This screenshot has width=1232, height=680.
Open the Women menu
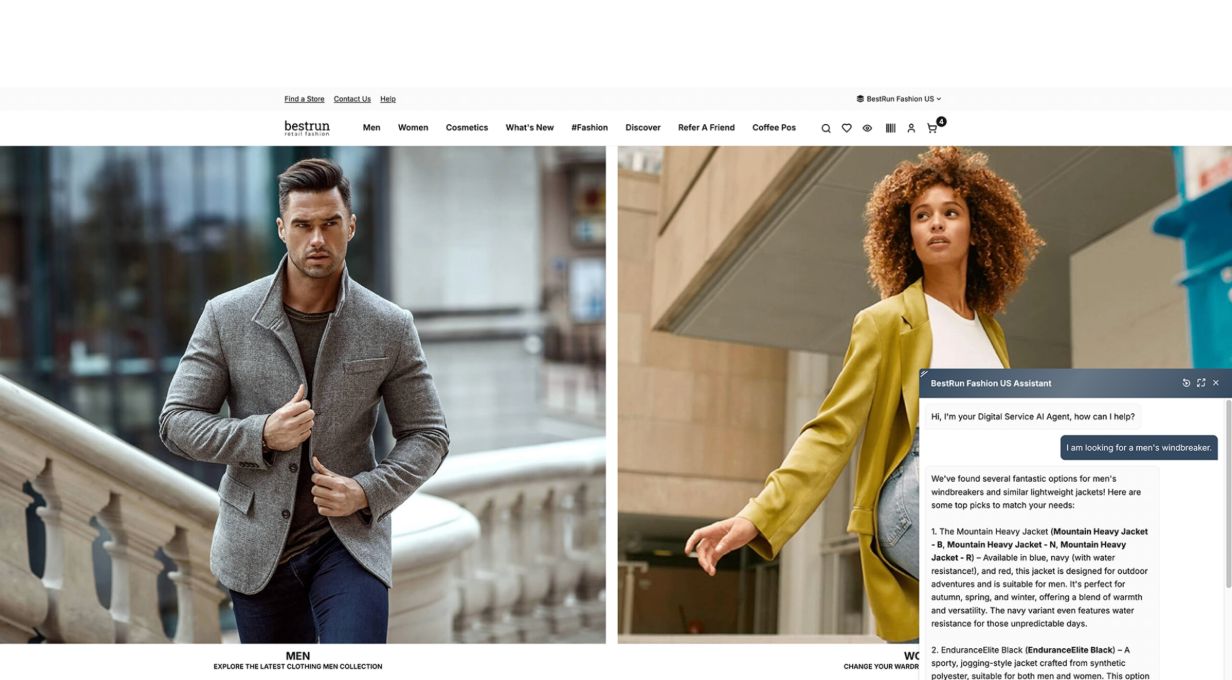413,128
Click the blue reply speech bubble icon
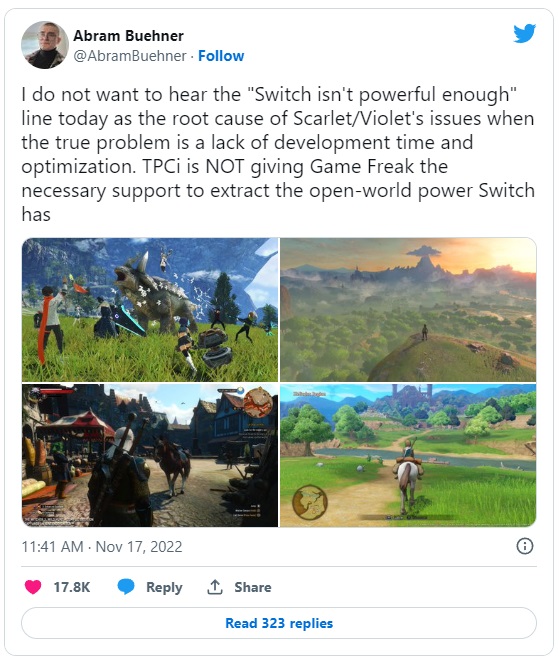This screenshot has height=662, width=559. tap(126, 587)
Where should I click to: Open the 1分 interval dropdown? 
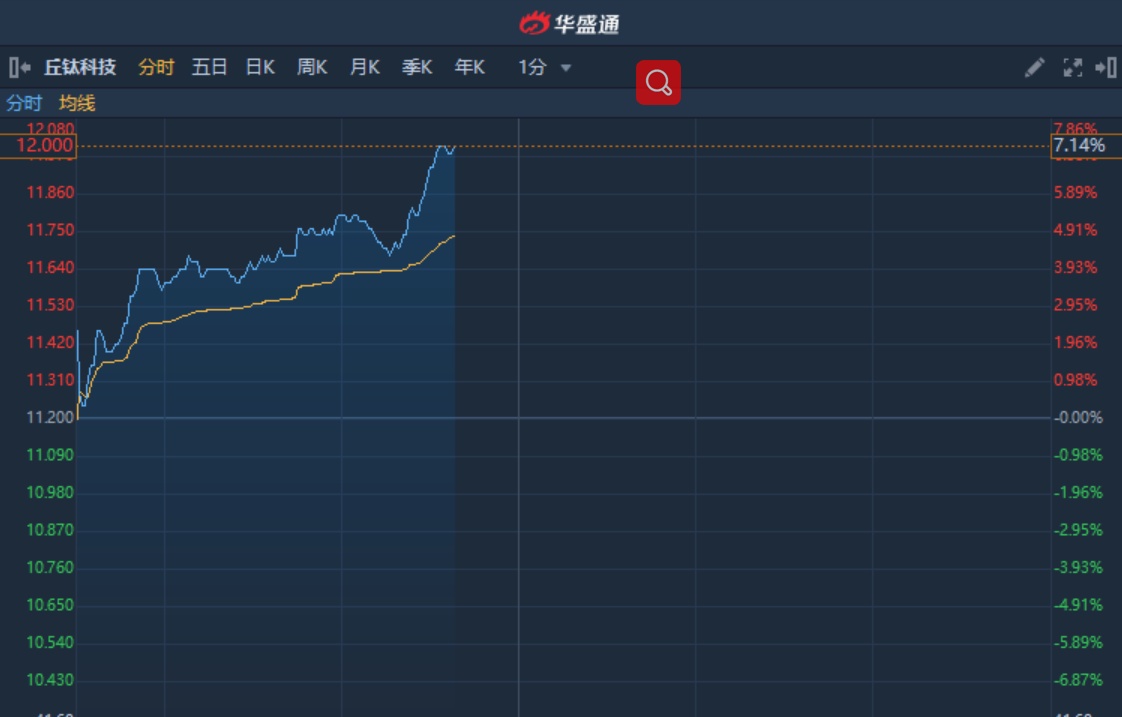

────────────────

Problem to solve - Collect every line of the records above that contains the word "Open". Case counts.

Correct output -
Open the Women menu
Where should I click to: Open the 1分 interval dropdown? 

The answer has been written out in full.